5.4 Offenbarung der Sūre al-Qamar

Aischa erinnert sich, dass, als sie noch ein spielendes „Mädchen“ (ğāriya) in Mekka war, der 46. Vers der 54. Sure al-Qamar herabgesandt wurde.[69] Die Offenbarung dieser Sure ereignete sich im 4.-5.[70] oder zwischen dem 8.-10.[71] Jahr der Prophetie.[72]

Ziehen wir alle Jahre in Betracht, sehen wir, dass sie durchaus mit 5 Jahren (für damals die frühere Phase vor der Pubertät) sich an die Offenbarung erinnern kann, wenn wir das 9. Jahr[73] als das Offenbarungsjahr unserer Berechnung zugrunde legen (619-5=614 Geburtsjahr). Außerdem sind weitere Details von entscheidender Bedeutung: Die meisten Suren wurden über eine längere Periode sukzessiv herabgesandt und in dem Bericht ist die Rede nur von einem bestimmten Vers,[74] wobei HAYLAMAZ behauptet, dass die ganze Sure auf einmal offenbart wurde.[75]

Es gilt aber zu betonen, dass diese Überlieferung eher die These eines älteren Jahres der Aischa unterstützt. Wenn wir z. B. das 4. Jahr als das Herabsendungsjahr der Sure als Grundlage nehmen, dann wäre sie erst in diesem Jahr geboren, was ihre Erinnerung daran unmöglich macht. Vor allem der Ausdruck ğāriya in der Überlieferung mit der Ergänzung, dass sie spielte, kann als ein eindeutiger Hinweis auf ein junges Alter verstanden werden. Nach HAYLAMAZ bezeichnet es die Übergangsphase zur Pubertät. Er führt auch ein Gedicht an, in dem gesagt wird, dass eine ğāriya bereits eine Heiratskandidatin sei.[76]

Seine Argumentation, dass „Aischa also mindestens acht Jahre vorher … geboren sein [muss]“, hinkt, denn (vor allem für damalige Standards und Maßstäbe) könnte durchaus auch eine 5 jährige Person sich an ein solches Ereignis erinnern. Auch für heute wäre ein solches Erinnern nichts Ungewöhnliches.

5.5 Ihre Verlobung mit Ğubair

Die Geehrte Aischa wurde, noch vor dem Propheten, dem Ğubair, dem Sohn Mut‛im b. ‛Adī, „versprochen“. Nachdem aber der Prophet um ihre Hand bat, wurde das Versprechen aufgelöst und sie wurde als eine 6-Jährige mit ihm verlobt. D. h. nach diesem Bericht wäre die Verlobung mit Ğubair noch vor ihrem 6. Lebensalter. Wir erfahren, dass Abu Bakr die Verlobung nur auflösen konnte, weil auch die Bräutigamseite fürchtete, dass durch eine Ehe ihr Sohn zum Islam übertreten könnte.[77]

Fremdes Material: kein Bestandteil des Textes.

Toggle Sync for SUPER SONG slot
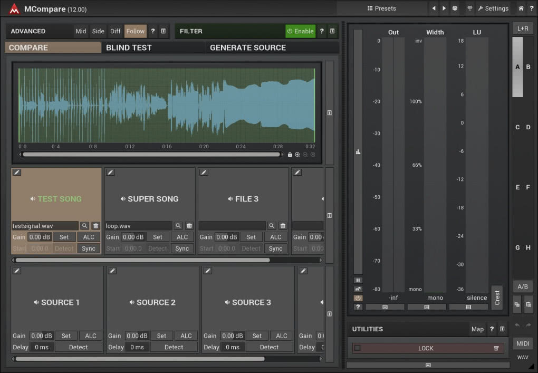The image size is (538, 373). coord(182,248)
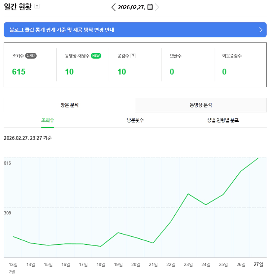Viewport: 273px width, 277px height.
Task: Click the next day right arrow
Action: click(x=157, y=7)
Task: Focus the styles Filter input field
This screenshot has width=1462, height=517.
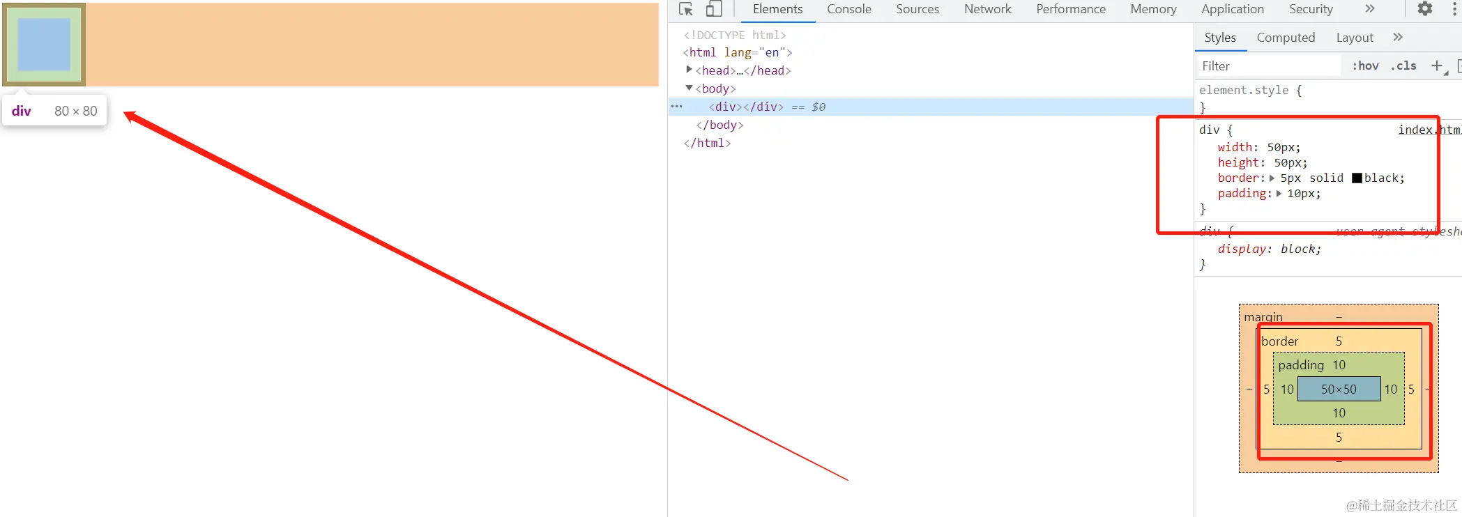Action: 1269,66
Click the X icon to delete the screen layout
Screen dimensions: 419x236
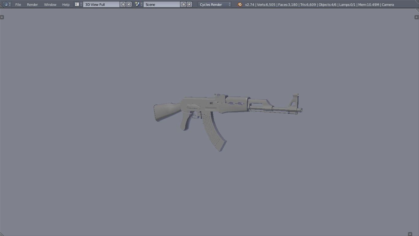click(x=129, y=4)
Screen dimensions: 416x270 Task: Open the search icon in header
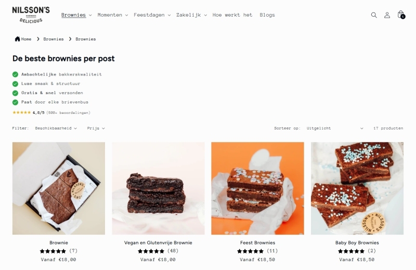coord(374,15)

Einige Autoren versuchen diese Begebenheit - obwohl auch in ihr selbst vermerkt ist, dass sie 6 Jahre alt gewesen ist, als sie verlobt wurde - als ein Hinweis anzuführen, dass sie älter sein müsste.[78] Dieses Ereignis findet um das Jahr 620 n. Chr. statt, d. h. im 10. Jahr der Prophetie.

In der Überlieferung wird als Grund für die Auflösung der Verlobung erwähnt, dass Abu Bakr den Bräutigam zum Islam verführen könne. Die Frage wäre nun, warum erst jetzt die Verlobung aufgelöst wird und nicht vorher? Diese Frage ist sicherlich berechtigt, aber kein hinreichendes Argument um alle weiteren Indizien und Daten über Bord zu werfen. Es ist durchaus möglich, dass dieser Gedanke bei den Eltern Ğubairs später entstanden ist oder zunächst nicht zur Debatte stand, weil der Vollzug der Ehe noch nicht zeitnah war. Dass Abu Bakr sie besucht hat, könnte als Anlass und Gelegenheit verstanden werden, wo die Eltern ihre - vielleicht bereits vorher - gehegten Gedanken zum Ausdruck bringen.

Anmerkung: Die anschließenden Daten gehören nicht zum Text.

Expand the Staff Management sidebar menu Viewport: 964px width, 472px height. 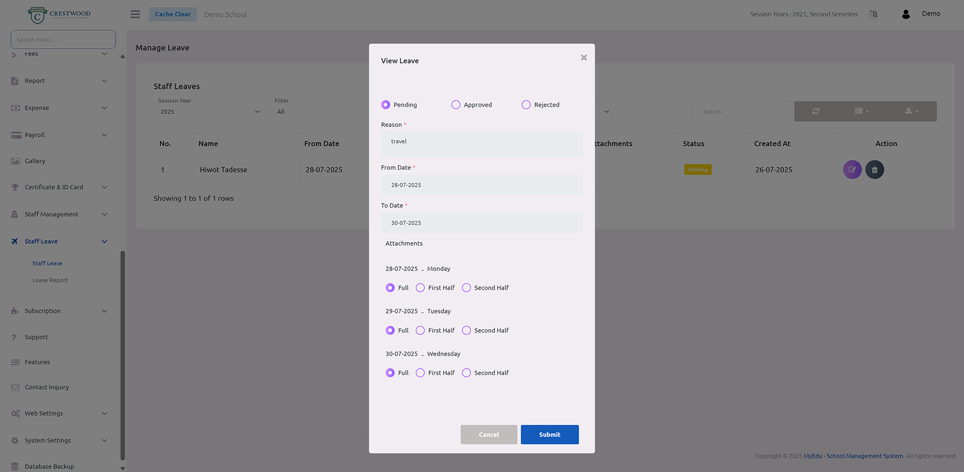tap(59, 214)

Das zweite Argument, wonach das Alter Aischas hochgerechnet wird, besagt, dass der Prophet nach dem Tod seiner Frau Ḫadīğa eine Frau suchte, die u. a. ihn aus seiner Einsamkeit befreien möge und sich um die Pflege der Kinder sorge. Deshalb müsse Aischa älter gewesen sein. Die Argumentation verkennt jedoch die Tatsache, dass der Prophet erst 3 Jahre nach der Verlobung, in Medina, Aischa verehelichte.

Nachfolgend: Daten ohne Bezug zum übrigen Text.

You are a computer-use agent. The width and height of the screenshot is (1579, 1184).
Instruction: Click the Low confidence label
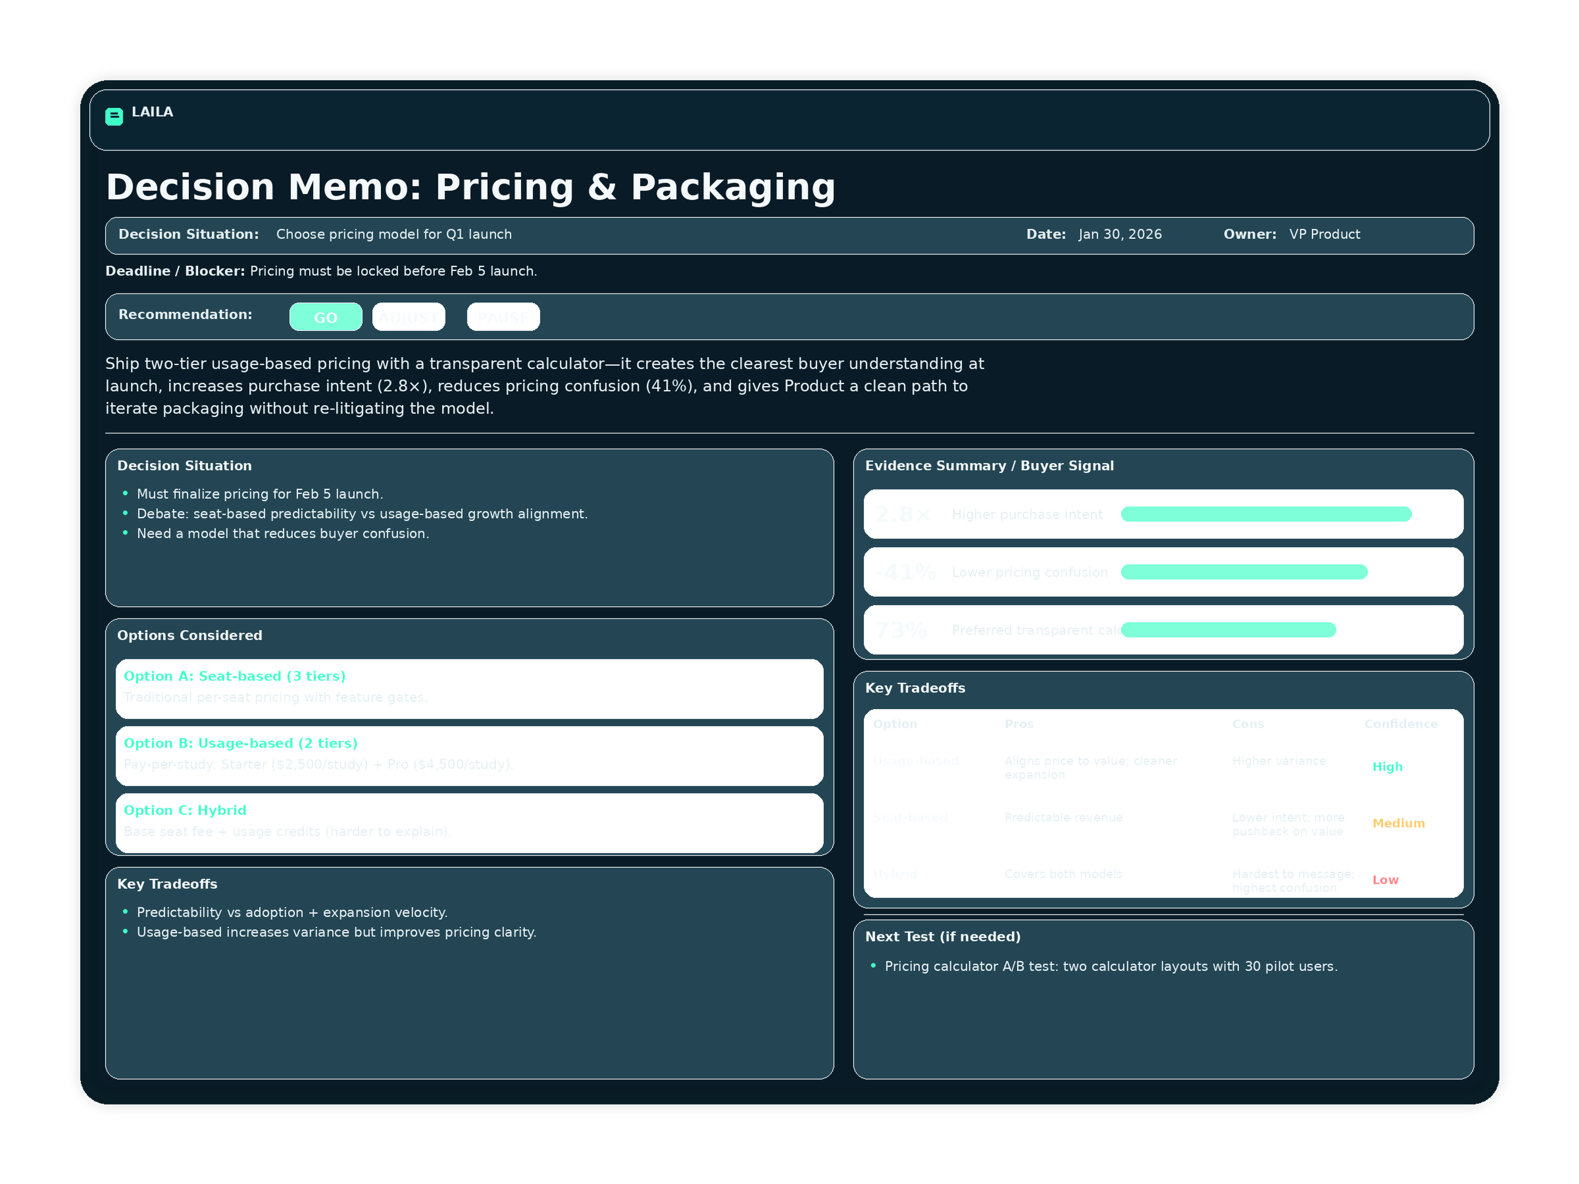pyautogui.click(x=1385, y=880)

Es ist noch anzumerken, dass der Historiker Balāḏurī die vorherige Verlobung der Prophetenfrau Aischa mit Ğubair zurückweist und behauptet, dass sie vor dem Propheten mit keinem anderen verlobt wurde.[79]

5.6 Ihre Verlobung und Heirat mit dem Propheten

Aischa wurde nach der klassischen Überlieferung mit dem Propheten verlobt, als sie 6-7 Jahre alt war und verehelichte ihn, während sie 9-10 Jahre alt gewesen ist.[80]

Die Verlobung fand (ca.) im 10. Jahr[81] [620] der Prophetie [610], 2 [622], 3 [623] oder 4 [624][82] Jahre nach dem Tod der Ḫadīğa [620][83] - der ersten Frau des Propheten -, 3 [619] oder 2 [620] Jahre vor der Auswanderung [622] im Monat Šawwāl, statt.[84]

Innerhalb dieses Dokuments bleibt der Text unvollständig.